Although they were able to reserve the Great Hall, the castle property does not close during any private events.  It felt like we had hundreds of new friends helping us celebrate the wedding.  We could hear people outside the room enjoying their day.  The laughing and peeking visitors just added to the special feeling of this place.  Several times I heard mothers’ shouting warnings to their children that were bravely going places they should not.

Jim Bishop is a man with a true purpose—which is something to be admired.  He is a man on mission.  He will not let anything or anyone stop him from “his God-given” right to build whatever he chooses on his land.

Bishop Castle is an impressive structure. It is even more impressive to know that ONE man built it.  His strong fiery personality motivates him to continue.  The roughness of the castle makes it is a better replica of a medieval castle than if it were a clean pristine building.
Proceeds from the gift shop and the donation box supply are the primary sources of funding for the continued construction and maintenance of the castle and the property. 

I would warn any potential visitors that Jim Bishop is still building and is very active at the castle.  He is a man with strong opinions; and he expresses them loudly and often with many expletives.  If you want to protect the ears of your children—or yourself, steer clear if Jim is having a tirade.  Before visiting the castle I watched several You Tube videos of his offensive rants about the government, attorneys, taxes and different races.

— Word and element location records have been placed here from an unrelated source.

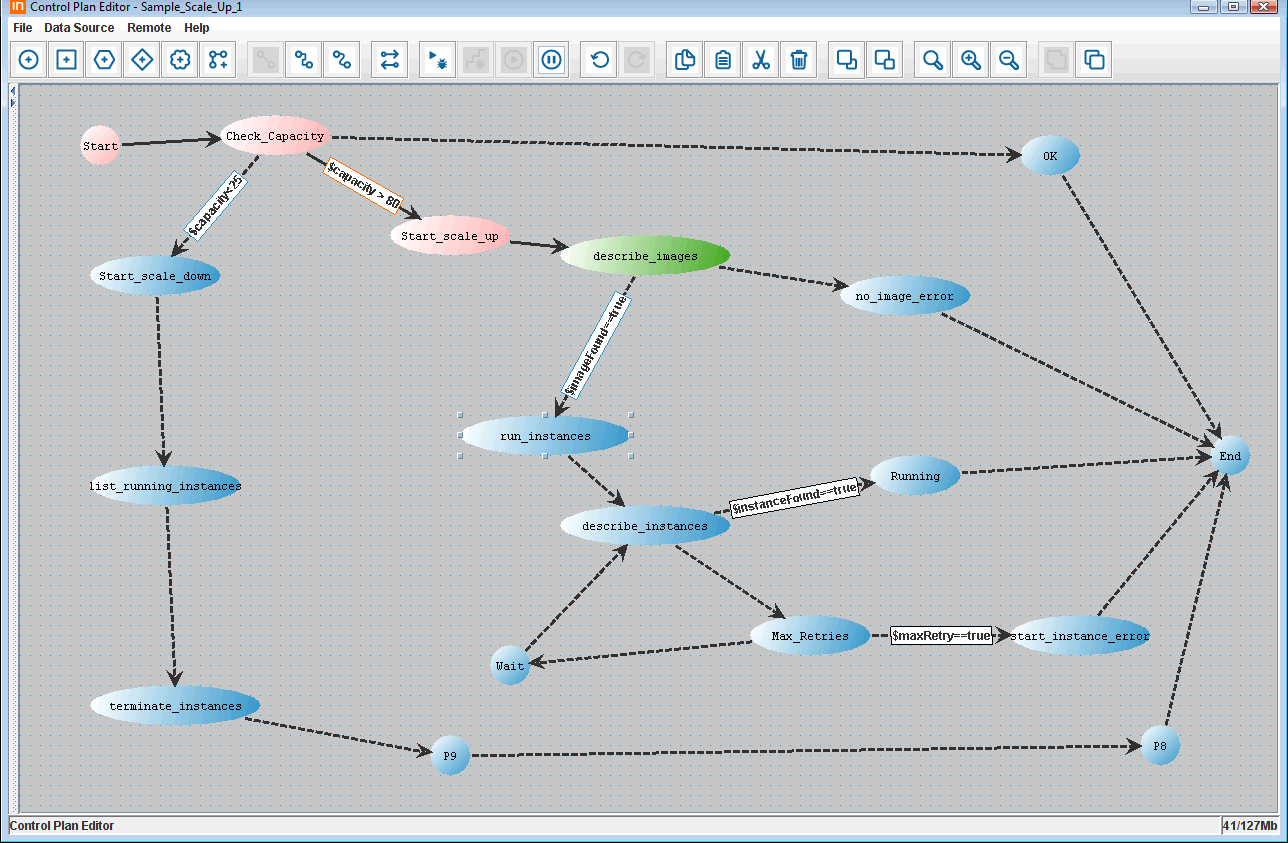
Task: Click the zoom out magnifier
Action: point(1009,60)
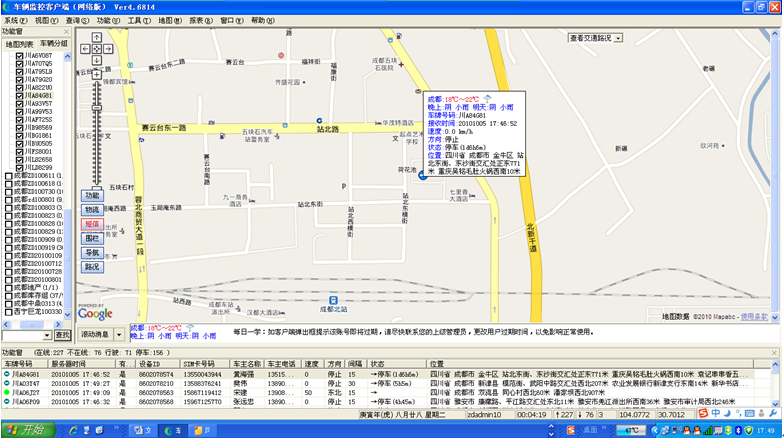Click the center map pan icon
784x438 pixels.
coord(97,47)
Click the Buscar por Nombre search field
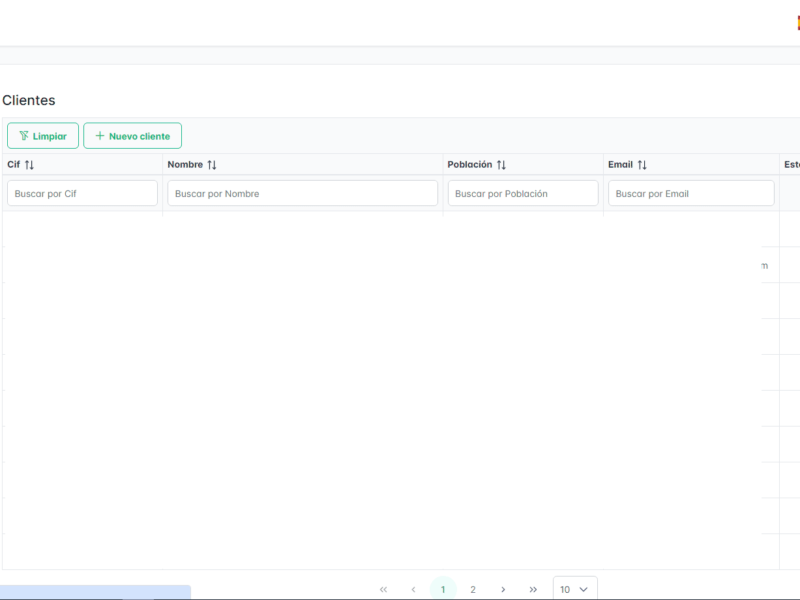This screenshot has height=600, width=800. pos(303,193)
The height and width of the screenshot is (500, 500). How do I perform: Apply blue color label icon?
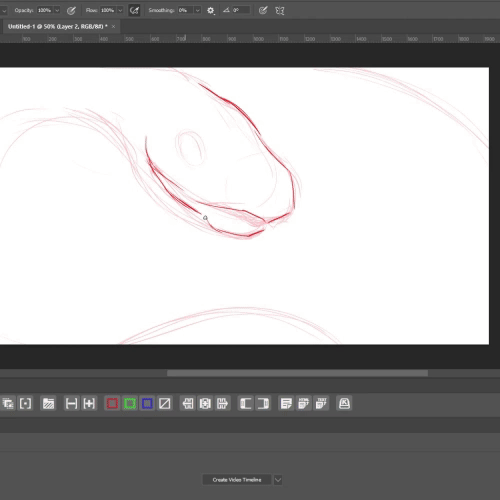(x=147, y=404)
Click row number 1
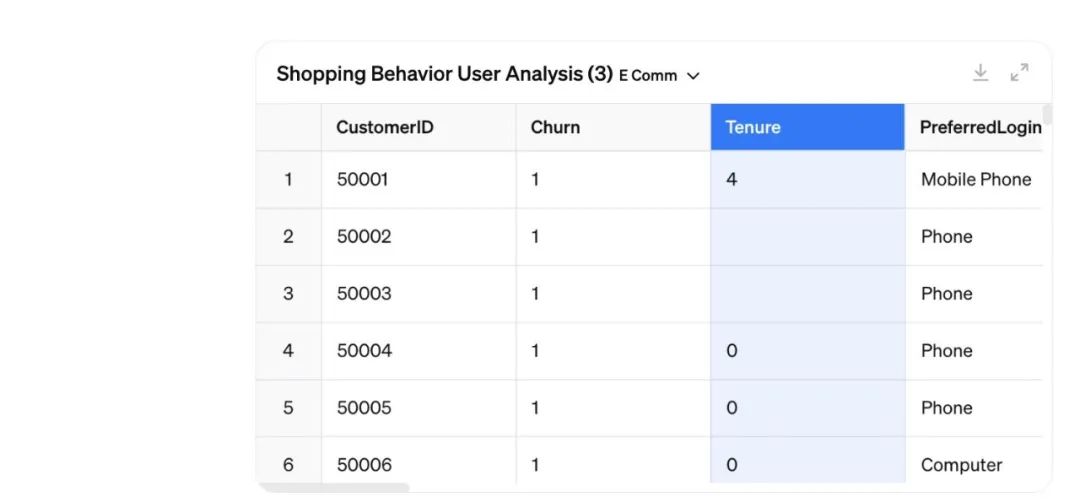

Bishop had a Dream and he stuck to that Dream.  There is a lesson we can all gain from Bishops hard work… develop your Dream and stick to that dream. 

There are so many things to share about Bishop Castle, I wrote “Part 2” of our Bishop Castle experience.  Part 2 has some hints to make your visit more enjoyable.

A Few Family pictures
Our beautiful granddaughter, Amber.  

 Evidence George does own a tie.  😍😍😍😍😍😍😍
Our wonderful Son-in-Law, Paul and our so, sweet daughter, Catrina.

Paul, Catrina, Christian, Justin and Amber 

Our precious little grandson, Trenton.

Christian, Amber and Trenton.  Such a beautiful family.